The point is that most often, staying active has more to do with how you manage your feeling and thought patterns than your body. The good news is that they are your feelings and thoughts and your body and proclaiming that you are not in charge of them all is a certain pathway to premature aging.

[7]  STOP KIDDING YOURSELF
Divide a piece of paper into four sections.  Label the sections:
1. What I adore about not being active
2. What I detest about being inactive
3. What I would adore about an active lifestyle
4. What I would detest about living an active life.
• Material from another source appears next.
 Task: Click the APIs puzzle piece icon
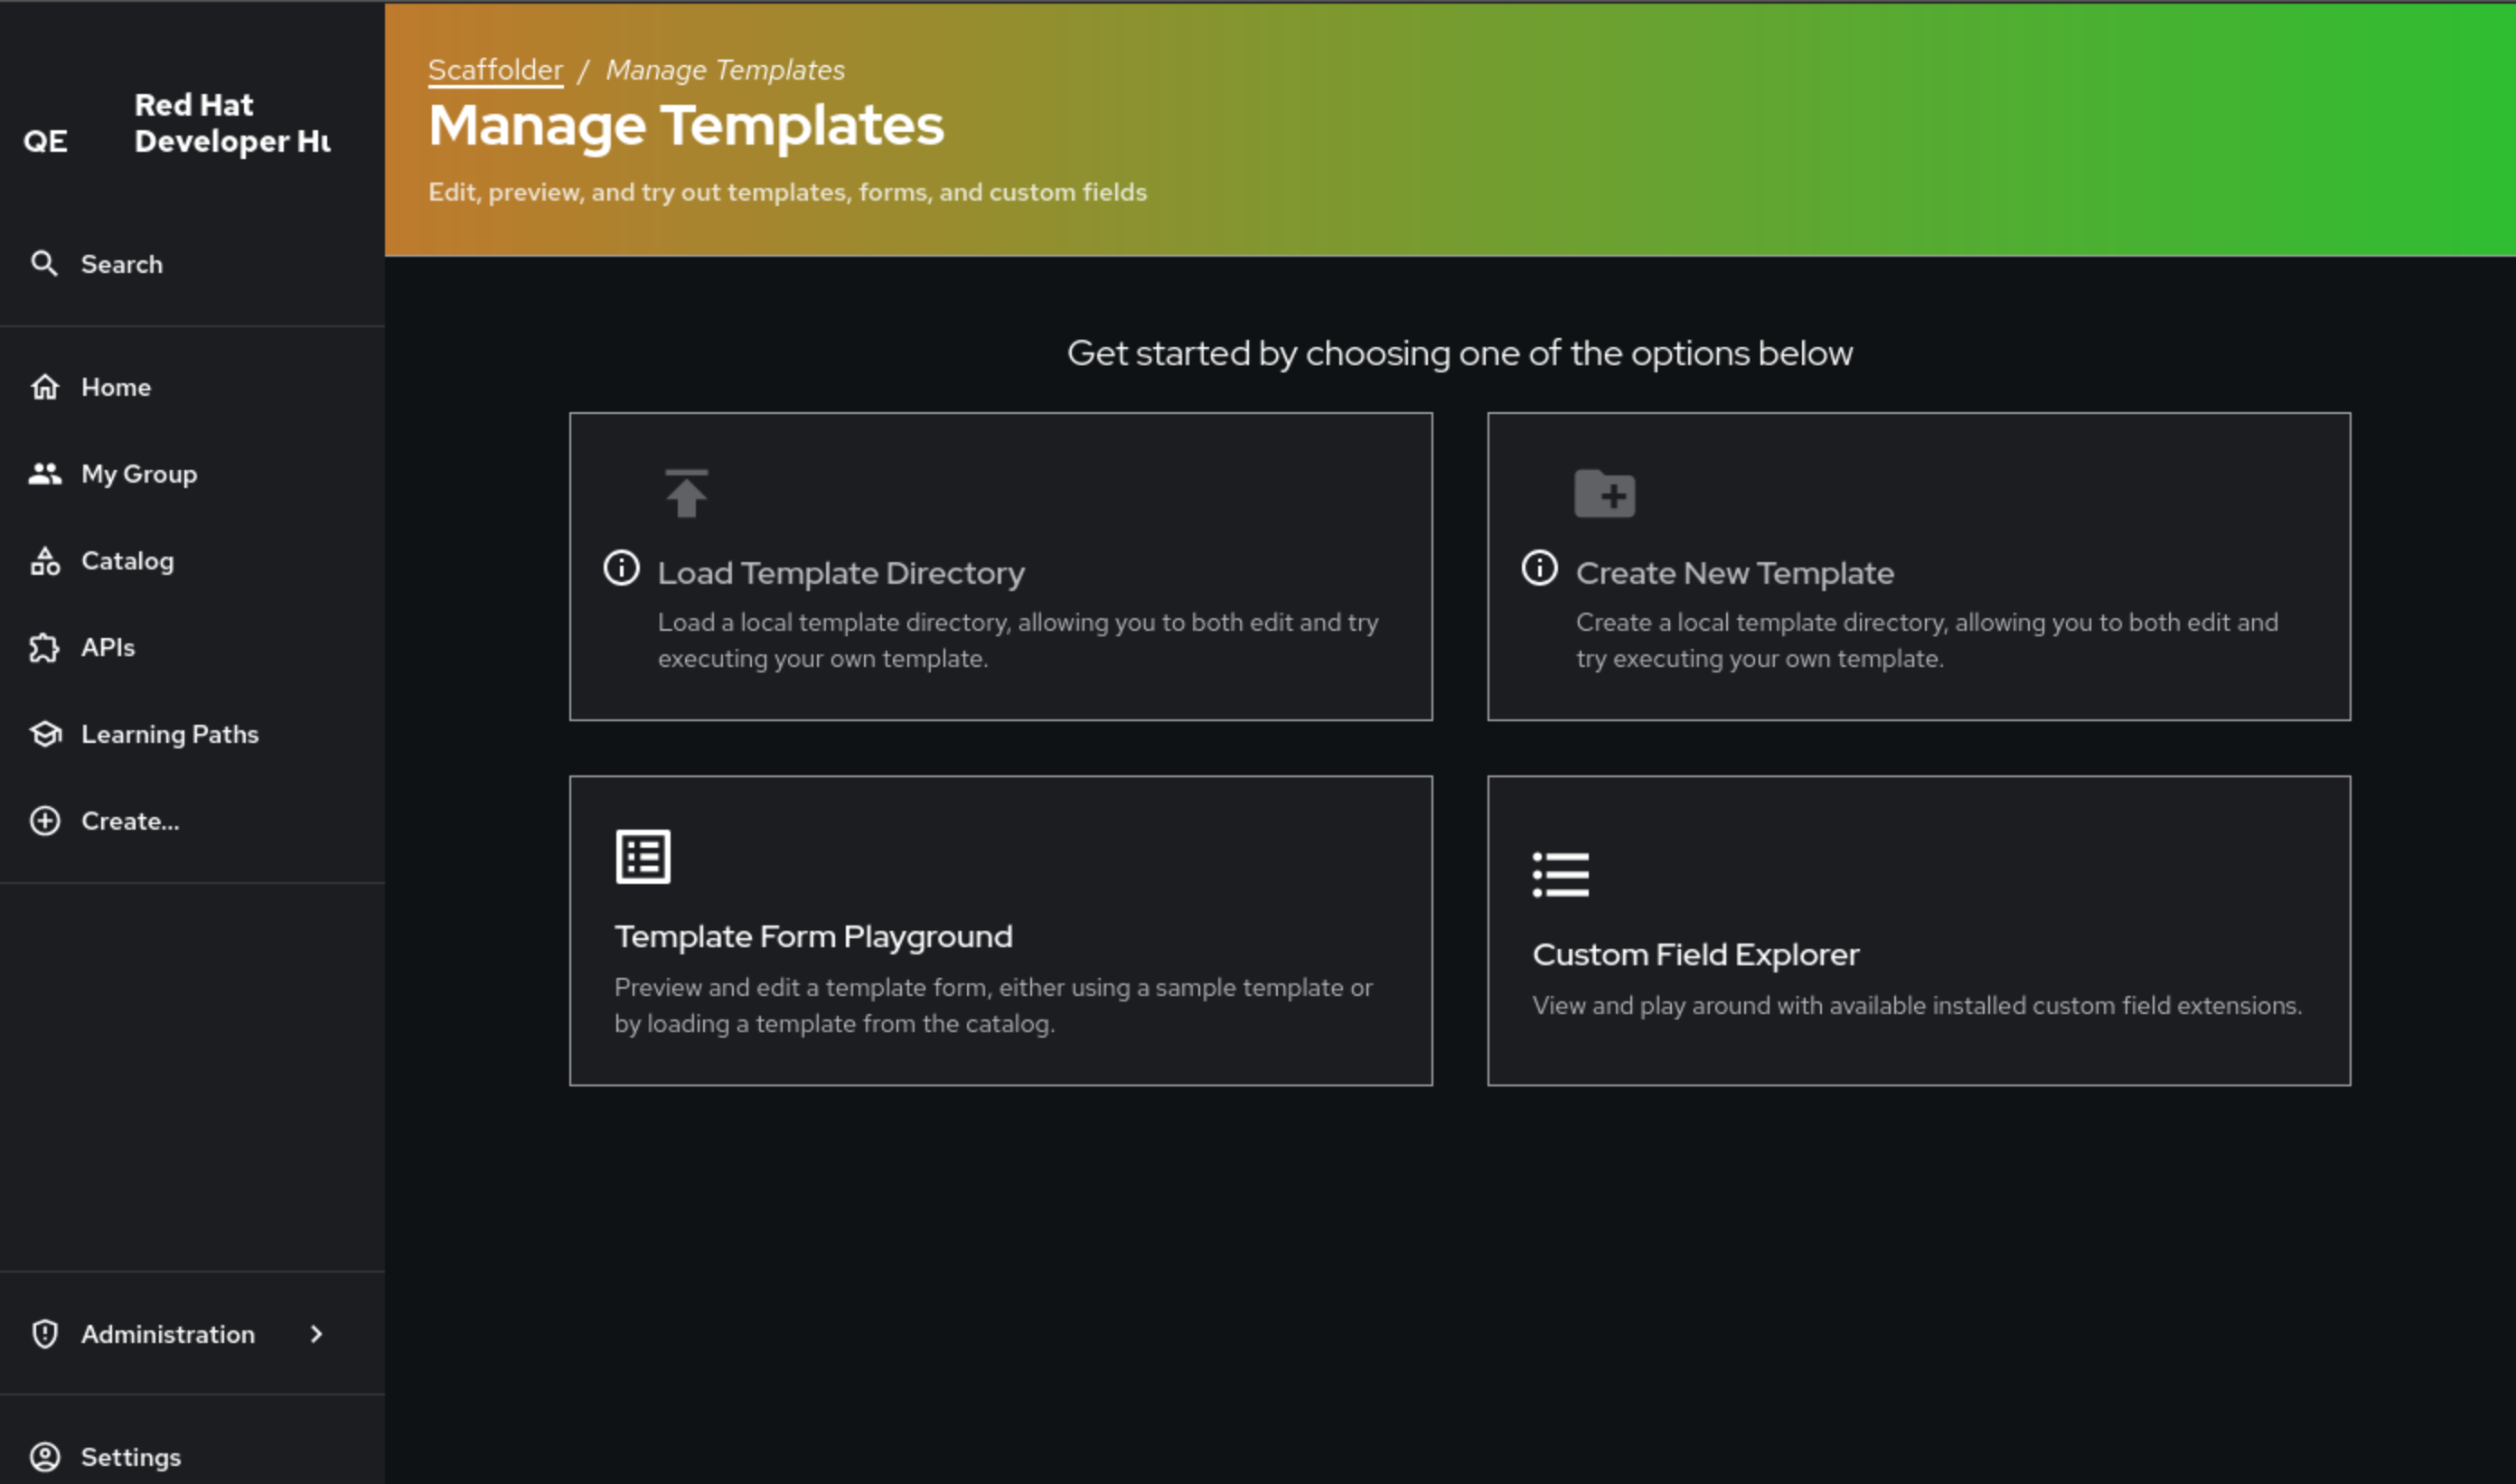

Stop kidding yourself. Let’s face it: if being inactive didn’t hold a powerful sweetness for you and being active didn’t have a strong bitterness, do you think this would be so hard? This is an important step to being realistic about the challenges of change.

[8]  FORGIVE SLIPS
A key skill that many struggle with is the ability to truly forgive ourselves for slipping up. It is actually very rare that anyone who wants to adopt an active lifestyle does it in a straight line. More typically, lifestyle changes happen in fits and starts with plenty of slips along the way. Listen to people who make their living in sports: often you’ll hear them say that it’s important to be able to “forget” the slip-ups, let them go, don’t lose confidence, and take the next step.

[9]  TAKE SMALL STEPS
Habit change, at its core, is often not dramatic; it’s incremental. Perfectionists are in trouble, actually. Perfectionists have trouble with incremental rewards – they are after the “perfect” performance and nothing less will do. A key skill in changing habits is the ability to give your self honest credit for small steps – not just Herculean leaps. This concept is inextricably woven throughout SportMedBC’s clinics.

[10]  GET READY
Research indicates that most people fail to change because they weren’t ready.  Today, a six-pack and bag of chips vegging in front of the tube and tomorrow…THE TREADMILL. Most know it as “A New Year’s Resolution”. When you are truly ready, the “bad” habit – being inactive – feels inappropriate in your life; you easily lay it aside.  The more typical scenario has one of your hands prying the stiff fingers of the other from around the throat of the “bad” habit while it screams in agony at being separated from its soul! How to get ready? Start by re-reading items 1 – 9 and applying them. 
   
Larry Birckhead is the founder of The HabitShift Institute. He has a Master's Degree in counseling, and over the past 30 years he has earned solid credentials as a manager, teacher, consultant, and facilitator in the course of developing people and businesses in private, government, and non-profit sectors.